The flaws in the American election system are deep and widespread, extending beyond isolated voting issues in a few locations and flaring up in states rich and poor, according to a major new study from the Pew Charitable Trusts. The group ranked 50 states based on more than 15 criteria, including wait times, lost votes and problems with absentee and provisional ballots, and the order often confounds the conventional wisdom. In 2010, for instance, Mississippi ranked last overall. But it was preceded by two surprises: New York and California. “Poor Southern states perform well, and they perform badly,” said Heather K. Gerken, a law professor at Yale and a Pew adviser. “Rich New England states perform well and badly — mostly badly.”
A main aim of the exercise, which grew out of Professor’s Gerken’s 2009 book, “The Democracy Index,” was to shame poor performers into doing better, she said. “Peer pressure produces horrible things like Britney Spears and Justin Bieber and tongue rings,” she said. “But it also produces professional peer pressure.”
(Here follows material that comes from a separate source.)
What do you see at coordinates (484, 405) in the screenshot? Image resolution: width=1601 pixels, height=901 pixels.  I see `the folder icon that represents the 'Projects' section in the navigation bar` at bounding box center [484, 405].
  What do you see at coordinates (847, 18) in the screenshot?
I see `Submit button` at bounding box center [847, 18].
The project includes an interactive tool that allows rankings by individual criteria or clusters of them.
Some states, for instance, lost very few votes thanks to shortcomings in voting technology and voter confusion, with the best 10 reporting failure rates of 0.5 percent or less in 2008. In West Virginia, by contrast, the rate was 3.2 percent.
Natalie Tennant, West Virginia’s secretary of state, said that she was not happy with that result and that she would look hard at Pew’s data and methodology. But she added that “2012 went really well, even with Sandy,” referring to the hurricane that disrupted early voting in the last election. “We were humming.”
“You’re only as good as your next election,” she said.
The Pew study is based on data from the 2008 and 2010 elections, the most recent for which comprehensive data were available.